Fondest memory: A picnic bench never felt so comfortable. We had our first shower in five days under our belts. The laundry was already in the dryer. Wildflowers sprouted before us, only slightly obscuring our view of Lake Powell, its colorful mesas quickly fading with the sun's departure below the horizon. A fresh baguette was cut, salami and brie awaiting placement. Tomatoes and cucumbers would provide something fresh and wet. A frothy beer sat between us. We only had one glass. The Wave was behind us but no sadness creeped in as can be the case when long sought dreams are accomplished. Grand Staircase-Escalante National Monument had been a paradise but one lacking all creature comforts. Glen Canyon was providing these in grand fashion. It didn't hurt that the next day we would be going to Bryce and a host of Utah National Parks right after. California dreaming only a month away. There was no time to look back with so much more ahead of us. So, we sat and enjoyed the wonderful if somewhat artificial view. Actually, despite its total incongruence with the rest of the area, somehow Lake Powell looked totally natural at this point. Such is the effect of a great mirage or even oasis. Such is the case of being content.
Let’s make no secret of it. We both like a nice cold glass of beer. Being abroad is always a challenge to find a beer we like, which reflects our taste of having a beer. In America it wasn’t really that hard to find the brand we liked, it was clearly Budweiser, popularly referred to as Bud.

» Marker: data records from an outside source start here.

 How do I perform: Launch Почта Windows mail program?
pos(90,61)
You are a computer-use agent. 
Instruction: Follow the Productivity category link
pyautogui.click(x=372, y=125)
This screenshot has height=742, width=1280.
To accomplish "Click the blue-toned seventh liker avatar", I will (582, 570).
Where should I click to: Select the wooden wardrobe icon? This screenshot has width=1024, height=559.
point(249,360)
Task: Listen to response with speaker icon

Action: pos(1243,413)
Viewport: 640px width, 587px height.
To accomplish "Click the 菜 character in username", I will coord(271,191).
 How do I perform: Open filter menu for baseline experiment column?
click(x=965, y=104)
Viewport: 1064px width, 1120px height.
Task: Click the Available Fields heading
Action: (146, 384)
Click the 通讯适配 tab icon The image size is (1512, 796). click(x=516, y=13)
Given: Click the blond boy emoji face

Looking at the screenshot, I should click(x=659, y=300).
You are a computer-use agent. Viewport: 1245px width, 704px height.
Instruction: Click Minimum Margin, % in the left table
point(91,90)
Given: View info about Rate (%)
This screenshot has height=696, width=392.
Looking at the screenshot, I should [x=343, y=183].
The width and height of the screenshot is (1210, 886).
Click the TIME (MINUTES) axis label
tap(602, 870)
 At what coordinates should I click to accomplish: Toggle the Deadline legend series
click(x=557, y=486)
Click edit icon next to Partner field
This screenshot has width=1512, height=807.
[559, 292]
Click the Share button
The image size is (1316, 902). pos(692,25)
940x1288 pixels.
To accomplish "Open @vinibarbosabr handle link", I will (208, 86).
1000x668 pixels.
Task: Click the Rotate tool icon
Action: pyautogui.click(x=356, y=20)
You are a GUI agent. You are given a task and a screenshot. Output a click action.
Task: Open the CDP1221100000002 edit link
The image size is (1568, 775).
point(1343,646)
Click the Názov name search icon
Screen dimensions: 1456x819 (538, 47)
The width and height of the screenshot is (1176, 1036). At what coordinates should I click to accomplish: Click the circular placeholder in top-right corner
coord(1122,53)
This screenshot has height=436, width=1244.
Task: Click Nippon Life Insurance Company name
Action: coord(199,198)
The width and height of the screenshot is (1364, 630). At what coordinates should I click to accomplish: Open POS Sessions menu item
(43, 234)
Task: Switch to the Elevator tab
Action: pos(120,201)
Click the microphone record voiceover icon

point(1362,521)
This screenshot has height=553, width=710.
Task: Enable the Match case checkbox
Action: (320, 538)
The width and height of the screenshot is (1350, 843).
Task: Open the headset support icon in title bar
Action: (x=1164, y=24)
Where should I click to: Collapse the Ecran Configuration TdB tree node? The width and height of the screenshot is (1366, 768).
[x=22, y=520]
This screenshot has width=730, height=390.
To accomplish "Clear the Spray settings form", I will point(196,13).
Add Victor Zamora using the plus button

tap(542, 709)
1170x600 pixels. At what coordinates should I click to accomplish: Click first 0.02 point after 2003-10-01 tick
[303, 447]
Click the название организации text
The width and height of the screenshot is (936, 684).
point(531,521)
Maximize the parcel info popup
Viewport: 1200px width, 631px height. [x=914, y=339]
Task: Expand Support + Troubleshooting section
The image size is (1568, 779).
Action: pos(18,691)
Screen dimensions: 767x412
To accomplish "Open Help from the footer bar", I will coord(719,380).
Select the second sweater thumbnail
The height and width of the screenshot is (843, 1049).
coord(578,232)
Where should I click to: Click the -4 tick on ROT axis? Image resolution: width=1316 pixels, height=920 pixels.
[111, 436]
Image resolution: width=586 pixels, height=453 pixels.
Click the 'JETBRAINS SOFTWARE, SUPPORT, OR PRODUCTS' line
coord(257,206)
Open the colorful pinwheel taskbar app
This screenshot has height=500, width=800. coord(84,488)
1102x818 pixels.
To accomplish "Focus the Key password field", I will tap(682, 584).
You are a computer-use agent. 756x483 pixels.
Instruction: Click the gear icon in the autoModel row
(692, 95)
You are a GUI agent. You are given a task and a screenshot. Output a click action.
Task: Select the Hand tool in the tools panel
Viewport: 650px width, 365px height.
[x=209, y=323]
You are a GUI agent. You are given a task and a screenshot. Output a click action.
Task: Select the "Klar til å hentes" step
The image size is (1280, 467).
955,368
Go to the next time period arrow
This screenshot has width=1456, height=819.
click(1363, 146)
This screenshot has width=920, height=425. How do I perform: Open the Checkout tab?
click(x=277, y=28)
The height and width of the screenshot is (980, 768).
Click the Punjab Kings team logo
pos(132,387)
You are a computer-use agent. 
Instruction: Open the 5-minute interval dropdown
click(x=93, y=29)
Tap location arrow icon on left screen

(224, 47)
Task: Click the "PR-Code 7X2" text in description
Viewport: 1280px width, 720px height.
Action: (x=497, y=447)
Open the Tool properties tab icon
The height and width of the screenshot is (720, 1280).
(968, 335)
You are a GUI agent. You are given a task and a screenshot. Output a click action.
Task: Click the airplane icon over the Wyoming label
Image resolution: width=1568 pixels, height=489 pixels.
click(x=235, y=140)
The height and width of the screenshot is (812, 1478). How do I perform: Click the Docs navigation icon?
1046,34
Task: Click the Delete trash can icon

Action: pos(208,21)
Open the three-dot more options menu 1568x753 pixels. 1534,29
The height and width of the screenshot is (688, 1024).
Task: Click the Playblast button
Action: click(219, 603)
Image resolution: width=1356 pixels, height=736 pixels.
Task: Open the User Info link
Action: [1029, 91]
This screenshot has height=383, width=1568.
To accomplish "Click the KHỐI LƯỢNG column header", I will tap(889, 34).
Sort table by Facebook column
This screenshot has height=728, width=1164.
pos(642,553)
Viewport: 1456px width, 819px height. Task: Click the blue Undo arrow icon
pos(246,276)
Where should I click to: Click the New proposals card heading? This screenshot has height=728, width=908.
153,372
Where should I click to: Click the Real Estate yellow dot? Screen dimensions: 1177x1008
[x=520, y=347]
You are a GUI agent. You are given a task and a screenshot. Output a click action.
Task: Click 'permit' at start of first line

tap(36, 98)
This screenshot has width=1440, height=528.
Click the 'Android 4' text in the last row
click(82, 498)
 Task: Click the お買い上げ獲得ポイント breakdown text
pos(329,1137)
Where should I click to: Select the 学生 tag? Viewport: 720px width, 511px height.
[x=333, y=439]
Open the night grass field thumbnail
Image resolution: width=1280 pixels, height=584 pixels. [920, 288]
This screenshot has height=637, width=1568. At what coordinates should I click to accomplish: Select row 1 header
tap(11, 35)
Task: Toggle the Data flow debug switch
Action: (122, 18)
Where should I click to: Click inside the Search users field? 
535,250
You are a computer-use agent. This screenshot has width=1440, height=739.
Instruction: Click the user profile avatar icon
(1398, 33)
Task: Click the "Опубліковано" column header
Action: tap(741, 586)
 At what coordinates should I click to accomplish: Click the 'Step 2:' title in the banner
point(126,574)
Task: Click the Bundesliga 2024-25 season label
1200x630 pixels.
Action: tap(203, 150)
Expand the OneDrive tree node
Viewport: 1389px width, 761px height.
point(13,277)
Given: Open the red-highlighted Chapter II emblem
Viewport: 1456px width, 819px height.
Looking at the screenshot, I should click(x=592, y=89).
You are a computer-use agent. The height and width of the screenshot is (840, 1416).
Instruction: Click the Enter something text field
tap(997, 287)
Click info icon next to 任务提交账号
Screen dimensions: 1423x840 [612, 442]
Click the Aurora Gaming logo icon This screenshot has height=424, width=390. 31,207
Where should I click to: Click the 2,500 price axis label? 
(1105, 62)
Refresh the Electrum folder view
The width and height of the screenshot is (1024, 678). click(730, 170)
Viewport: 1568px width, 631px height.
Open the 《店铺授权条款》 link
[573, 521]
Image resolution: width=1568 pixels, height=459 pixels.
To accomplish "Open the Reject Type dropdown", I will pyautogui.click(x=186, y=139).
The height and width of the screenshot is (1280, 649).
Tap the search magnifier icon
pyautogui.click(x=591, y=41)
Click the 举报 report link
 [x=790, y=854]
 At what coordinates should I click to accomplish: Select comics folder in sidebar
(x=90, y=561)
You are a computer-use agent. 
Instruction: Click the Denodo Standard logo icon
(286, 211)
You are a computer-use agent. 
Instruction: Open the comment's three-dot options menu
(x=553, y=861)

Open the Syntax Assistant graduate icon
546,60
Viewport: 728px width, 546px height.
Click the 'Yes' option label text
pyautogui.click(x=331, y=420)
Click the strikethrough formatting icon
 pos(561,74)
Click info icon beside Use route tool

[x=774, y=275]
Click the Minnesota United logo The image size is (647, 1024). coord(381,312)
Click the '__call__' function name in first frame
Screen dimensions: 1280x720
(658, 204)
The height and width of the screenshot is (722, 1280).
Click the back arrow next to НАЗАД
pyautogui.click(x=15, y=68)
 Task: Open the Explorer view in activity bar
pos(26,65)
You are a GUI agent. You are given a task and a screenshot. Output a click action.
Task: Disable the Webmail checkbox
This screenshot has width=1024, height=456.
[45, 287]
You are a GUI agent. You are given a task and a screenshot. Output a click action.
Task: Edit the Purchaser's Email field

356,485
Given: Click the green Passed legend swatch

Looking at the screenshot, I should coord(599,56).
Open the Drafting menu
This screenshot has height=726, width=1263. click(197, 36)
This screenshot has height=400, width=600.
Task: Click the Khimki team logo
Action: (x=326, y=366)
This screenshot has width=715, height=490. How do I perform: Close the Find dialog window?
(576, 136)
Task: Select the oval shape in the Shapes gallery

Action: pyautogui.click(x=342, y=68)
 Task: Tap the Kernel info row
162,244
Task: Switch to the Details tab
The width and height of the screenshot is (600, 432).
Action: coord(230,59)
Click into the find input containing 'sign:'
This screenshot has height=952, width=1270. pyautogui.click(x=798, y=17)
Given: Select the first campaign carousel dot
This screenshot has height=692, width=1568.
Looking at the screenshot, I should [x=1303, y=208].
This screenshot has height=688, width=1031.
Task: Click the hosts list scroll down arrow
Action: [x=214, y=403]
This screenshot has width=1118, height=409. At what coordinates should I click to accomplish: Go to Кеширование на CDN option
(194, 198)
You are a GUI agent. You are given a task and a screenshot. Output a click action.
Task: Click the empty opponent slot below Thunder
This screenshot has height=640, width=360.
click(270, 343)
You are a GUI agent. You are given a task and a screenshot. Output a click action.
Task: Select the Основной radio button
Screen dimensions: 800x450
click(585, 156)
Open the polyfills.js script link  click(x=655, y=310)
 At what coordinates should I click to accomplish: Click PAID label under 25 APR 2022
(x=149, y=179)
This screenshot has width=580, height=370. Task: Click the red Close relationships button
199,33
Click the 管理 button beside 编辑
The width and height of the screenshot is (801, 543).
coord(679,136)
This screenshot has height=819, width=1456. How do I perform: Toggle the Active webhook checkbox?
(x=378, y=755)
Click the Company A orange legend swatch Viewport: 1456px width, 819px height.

Budweiser is a lager made with a proportion of rice as a substitute adjunct for barley malt. This immedaitely shows the problem for selling it in Europe as traditional brewers serve beer with only the four main ingredients (water, hops, wheat and barley). So Budweiser is not produced accoring to the German "Reinheitsgebot". But we found out that it didn’t taste distinctively different.
The Budweiser bottle is a rather familiar icon to most Americans. The bottle has remained relatively unchanged since its introduction in 1876. We liked it, but the fraze “King of all Beers” is a bid of an overstatement!